PASSAGE FOR REVIEW
Monday, March 21, 2005

What Digby Says

Courtesy of Digby at Hullabaloo, a clear statement on what is really happening with the Terry Schiavo case:

By now most people who read liberal blogs are aware that George W. Bush signed a law in Texas that expressly gave hospitals the right to remove life support if the patient could not pay and there was no hope of revival, regardless of the patient's family's wishes. It is called the Texas Futile Care Law. Under this law, a baby was removed from life support against his mother's wishes in Texas just this week. A 68 year old man was given a temporary reprieve by the Texas courts just yesterday.

Those of us who read liberal blogs are also aware that Republicans have voted en masse to pull the plug (no pun intended) on medicaid funding that pays for the kind of care that someone like Terry Schiavo and many others who are not so severely brain damaged need all across this country.

Those of us who read liberal blogs also understand that that the tort reform that is being contemplated by the Republican congress would preclude malpractice claims like that which has paid for Terry Schiavo's care thus far.

Those of us who read liberal blogs are aware that the bankruptcy bill will make it even more difficult for families who suffer a catastrophic illness like Terry Schiavo's because they will not be able to declare chapter 7 bankruptcy and get a fresh start when the gargantuan medical bills become overwhelming.

And those of us who read liberal blogs also know that this grandstanding by the congress is a purely political move designed to appease the religious right and that the legal maneuverings being employed would be anathema to any true small government conservative.

Those who don't read liberal blogs, on the other hand, are seeing a spectacle on television in which the news anchors repeatedly say that the congress is "stepping in to save Terry Schiavo" mimicking the unctuous words of Tom Delay as they grovel and leer at the family and nod sympathetically at the sanctimonious phonies who are using this issue for their political gain.

This is why we cannot trust the mainstream media. Most people get their news from television. And television is presenting this issue as a round the clock one dimensional soap opera pitting the "family", the congress and the church against this woman's husband and the judicial system that upheld Terry Schiavo's right and explicit request that she be allowed to die if extraordinary means were required to keep her alive. The ghoulish infotainment industry is making a killing by acceding once again to trumped up right wing sensationalism.

This issue gets to the essence of the culture war. Shall the state be allowed to interfere in the most delicate, complicated personal matters of life, death and health because a particular religious constituency holds that their belief system should override each individual's right to make these personal decisions for him or herself. And it isn't the allegedly statist/communist/socialist left that is agitating for the government to tell Americans how they must live and how they must die.

One of the things that we need to help America understand is that there is a big difference between the way the two parties perceive the role of government in its citizens personal lives. Democrats want the government to collect money from all its citizens in order to deliver services to the people. The Republicans want the government to collect money from working people in order to dictate individual citizen's personal decisions. You tell me which is the bigger intrusion into the average American's liberty?


Just when I thought the Rethuglicans could not stoop any lower, they prove me wrong again. And the TV talking heads and media poodles run along beside, yipping and yapping.

COLLECTED MATERIAL
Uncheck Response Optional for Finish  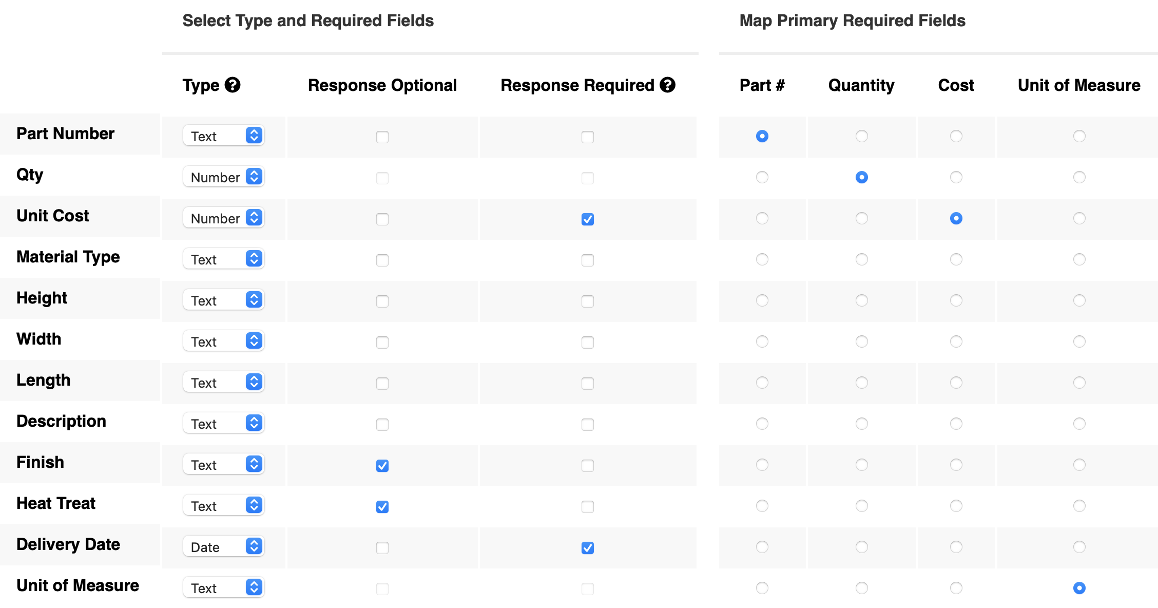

WHAT THE EXERCISE ASKS
What is the exact wording of the part of the blog post on the Terri Schiavo case that opens with the words containing "By now most" and closes with "across this country."? Quote it. The material that comes after this text is separate from it.

TASK ANSWER
By now most people who read liberal blogs are aware that George W. Bush signed a law in Texas that expressly gave hospitals the right to remove life support if the patient could not pay and there was no hope of revival, regardless of the patient's family's wishes. It is called the Texas Futile Care Law. Under this law, a baby was removed from life support against his mother's wishes in Texas just this week. A 68 year old man was given a temporary reprieve by the Texas courts just yesterday.

Those of us who read liberal blogs are also aware that Republicans have voted en masse to pull the plug (no pun intended) on medicaid funding that pays for the kind of care that someone like Terry Schiavo and many others who are not so severely brain damaged need all across this country.